Is linux-scsi archived somewhere?  These changes were announced with
explanation last year.  Appended below is the explanation.

		Leonard


From lnz@dandelion.com Mon Apr 22 08:35:56 1996
Date: 	Thu, 18 Apr 1996 11:32:21 -0700
From: "Leonard N. Zubkoff" <lnz@dandelion.com>
To: linux-scsi@vger.rutgers.edu
Subject: SCSI Changes in Recent Kernels
Precedence: bulk

This message describes a number of modifications that I recently made to the
SCSI subsystem in the hope of increasing the robustness by correcting some
design problems and reducing the probability of race conditions occurring.  In
addition, I've installed some performance improvements that should ameliorate
some of the bottlenecks I discovered while performance tuning my BusLogic
driver.

Driver authors please note: Nothing I've done should make an existing driver
less reliable than it was before.  However, to get maximum benefit from these
changes you should read this message carefully and consider whether your driver
is vulnerable to some of these same problems.
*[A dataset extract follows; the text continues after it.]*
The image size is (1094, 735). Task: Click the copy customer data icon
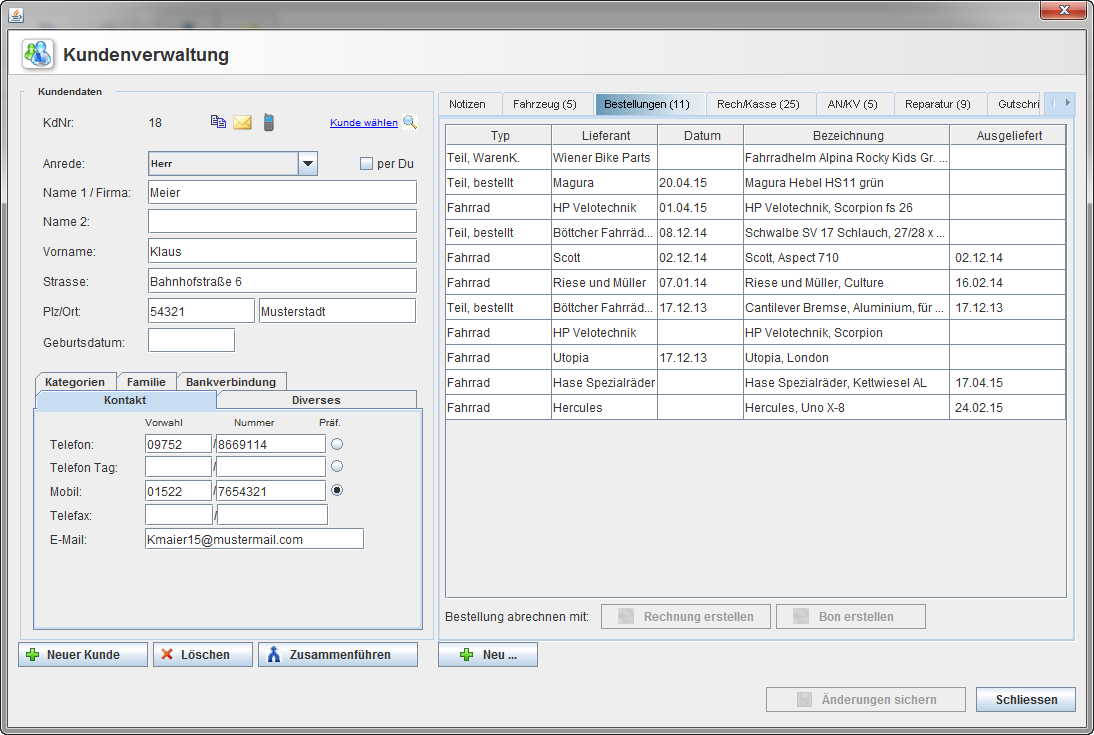218,122
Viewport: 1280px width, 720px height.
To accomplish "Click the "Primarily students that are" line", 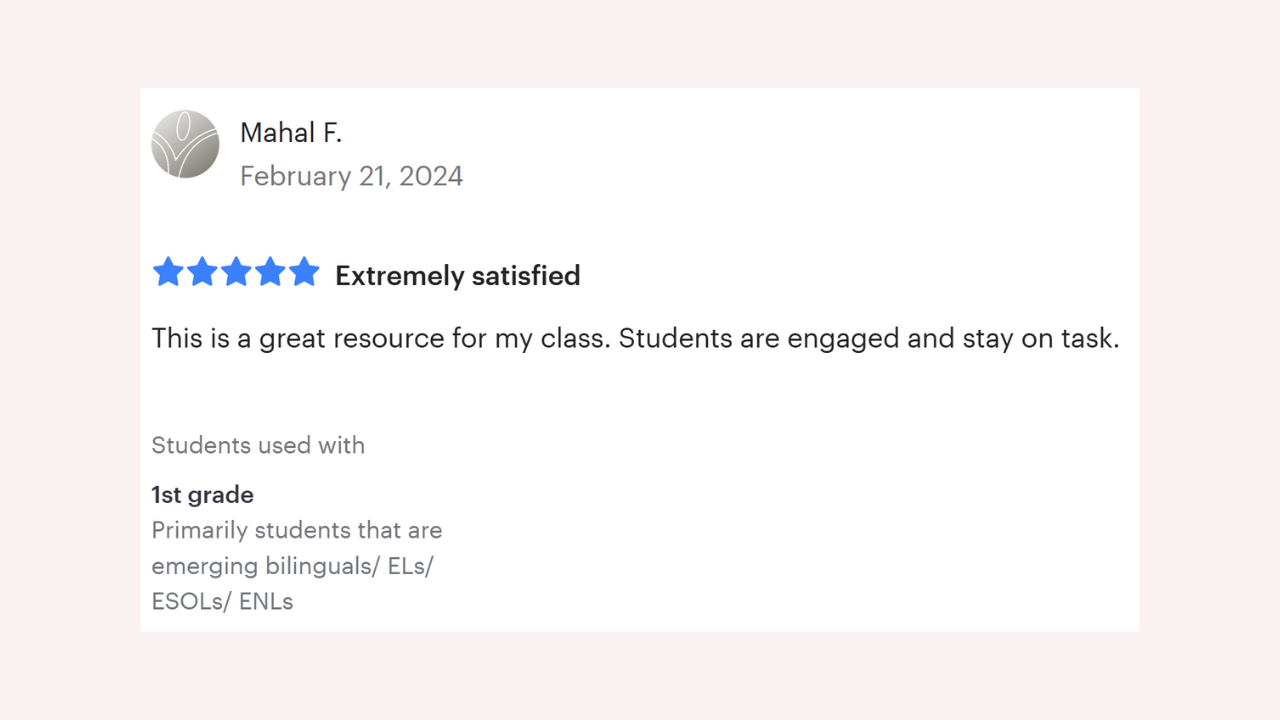I will tap(296, 530).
No doubt there's something I've forgotten to mention here, so feel free to ask
or consult the BusLogic driver to see what it does.  I've also made these SCSI
changes to 1.2.13, and they are packaged with the new release of my BusLogic
driver.  It may well be overly paranoid in some areas at this point, but it can
survive commands timing out and being aborted or reset every 30 seconds for
many hours without crashing.

		Leonard


				RACE CONDITIONS

One of the problems I've reported on previously is that it was effectively
impossible for the mid level SCSI code and the driver to be sure that when a
timeout occurs, any subsequent action is referring to the correct command
rather than a new command that happens to be using the same Scsi_Cmnd
structure.  If an interrupt and command completion happens at the wrong
instant, the timeout code may already be irrevocably committed to calling the
driver's abort or reset function.  To resolve this problem, I have introduced
two new elements into the Scsi_Cmnd structure:

    /*
      A SCSI Command is assigned a nonzero serial_number when internal_cmnd
      passes it to the driver's queue command function.  The serial_number
      is cleared when scsi_done is entered indicating that the command has
      been completed.  If a timeout occurs, the serial number at the moment
      of timeout is copied into serial_number_at_timeout.  By subsequently
      comparing the serial_number and serial_number_at_timeout fields
      during abort or reset processing, we can detect whether the command
      has already completed.  This also detects cases where the command has
      completed and the SCSI Command structure has already being reused
      for another command, so that we can avoid incorrectly aborting or
      resetting the new command.
    */

    unsigned long serial_number;
    unsigned long serial_number_at_timeout;

The scsi_main_timeout, scsi_abort, and scsi_reset functions all compare these
elements to be certain that the present serial number matches the one for which
the timeout was requested.  The scsi_main_timeout routine now makes two passes
over the SCSI command structures for each host.  First, it determines hich
commands have timed out and copies their serial_number field to
serial_number_at_timeout.  Then it makes another pass over the commands calling
scsi_times_out to handle abort/reset processing.  However, before each such
call and down inside scsi_abort and scsi_reset, we again make sure that we are
working on the correct command.

Since the driver's abort or reset function is generally called with interrupts
enabled, they too is vulnerable to an interrupt occurring and the command
completing.  To handle this, the abort and reset functions must disable
interrupts or otherwise prevent any completion processing from occurring, and
include code such as:

  /*
    Acquire exclusive access to Host Adapter.
  */
  BusLogic_AcquireHostAdapterLock(HostAdapter, &Lock);
  /*
    If this Command has already completed, then no Abort is necessary.
  */
  if (Command->serial_number != Command->serial_number_at_timeout)
    {
      printk("scsi%d: Unable to Abort Command to Target %d - "
	     "Already Completed\n", HostAdapter->HostNumber, TargetID);
      Result = SCSI_ABORT_NOT_RUNNING;
      goto Done;
    }

The call to BusLogic_AcquireHostAdapterLock is equivalent to save_flags() and
cli() at the moment.

In the case of the reset function, life is a little more complicated.  The
reset function can be called both asynchronously when a timeout occurs, or
synchronously due to trying a reset when a command fails and gets halfway
through the allotted retries.  The present interface was incapable of
maintaining this critical distinction, and so a reset_flags argument was added
to the reset function.  For this reason, compiling hosts.c will cause a warning
until the driver's reset command function adopts the new argument.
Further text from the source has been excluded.